Levin points out that Medicare taxes younger people to pay for their future health care benefits, but the amount paid out is significantly larger than the amount paid in, making the program insolvent over time. Medicare also hurts the quality of medical care itself, as many patients can attest personally. There are huge incentives in both Medicare and Medicaid for fraud, and no incentives to control waste.

Obamacare took the same perverse incentives and amplified them dramatically. The system as a whole is going to collapse, sooner or later.

Even seniors are beginning to feel threatened. Obama said on Saturday that Medicare and Medicaid would be financially healthy because “And we’re moving our health care system toward models that reward the quality of the care you receive, not the quantity of care you receive.” In other words: the government is going to ration health care, according to panels of medical experts with supreme authority.

Democrat-turned-independent Joe Lieberman has said that President Obama missed a grand opportunity, when he came to office, to unite the country behind entitlement reform.
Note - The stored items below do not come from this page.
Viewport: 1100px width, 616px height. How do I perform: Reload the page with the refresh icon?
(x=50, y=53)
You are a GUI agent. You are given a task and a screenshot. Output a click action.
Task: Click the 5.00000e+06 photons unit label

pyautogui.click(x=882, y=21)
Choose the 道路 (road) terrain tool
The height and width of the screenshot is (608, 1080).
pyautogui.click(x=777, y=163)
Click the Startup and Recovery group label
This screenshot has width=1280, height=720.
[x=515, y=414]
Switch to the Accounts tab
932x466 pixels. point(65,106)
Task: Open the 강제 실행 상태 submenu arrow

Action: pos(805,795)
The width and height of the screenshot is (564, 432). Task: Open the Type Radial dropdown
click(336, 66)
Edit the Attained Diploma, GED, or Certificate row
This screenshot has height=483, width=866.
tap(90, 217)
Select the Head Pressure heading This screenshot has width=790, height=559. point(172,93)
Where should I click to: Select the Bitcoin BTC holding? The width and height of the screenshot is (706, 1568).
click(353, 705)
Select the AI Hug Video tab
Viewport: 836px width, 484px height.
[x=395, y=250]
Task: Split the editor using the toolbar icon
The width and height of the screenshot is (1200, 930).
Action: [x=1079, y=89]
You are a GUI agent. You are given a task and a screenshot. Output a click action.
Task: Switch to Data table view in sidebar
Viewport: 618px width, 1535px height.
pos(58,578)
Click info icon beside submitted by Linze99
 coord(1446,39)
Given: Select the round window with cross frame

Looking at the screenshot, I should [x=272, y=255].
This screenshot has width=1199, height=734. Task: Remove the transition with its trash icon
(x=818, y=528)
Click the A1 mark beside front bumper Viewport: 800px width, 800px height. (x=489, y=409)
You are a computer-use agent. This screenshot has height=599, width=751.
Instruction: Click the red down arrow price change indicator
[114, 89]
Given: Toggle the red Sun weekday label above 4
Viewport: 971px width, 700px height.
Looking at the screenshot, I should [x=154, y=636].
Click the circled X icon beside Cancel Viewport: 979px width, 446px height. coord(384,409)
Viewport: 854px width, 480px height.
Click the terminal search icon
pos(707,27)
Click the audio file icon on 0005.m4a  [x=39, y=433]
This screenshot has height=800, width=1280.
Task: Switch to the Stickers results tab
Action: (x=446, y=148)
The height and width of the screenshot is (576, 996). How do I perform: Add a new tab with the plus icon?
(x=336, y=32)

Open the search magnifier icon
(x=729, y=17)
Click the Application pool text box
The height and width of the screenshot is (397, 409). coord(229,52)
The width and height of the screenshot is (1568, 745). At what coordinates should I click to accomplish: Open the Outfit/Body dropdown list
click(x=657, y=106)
He would have had support from Republicans, and could have counted on the loyalty of moderate Democrats.

Instead, he spent his presidency attacking any new ideas for reform. He infamously invited Rep. Paul Ryan (R-WI) to a speech where he attacked Ryan’s proposals as un-American, accusing him of hurting the old and the poor.

When the system collapses–as it must–Obama will have no answers for the millions who suffer as a result. His address Saturday, though, will at least tell future generations whom to blame.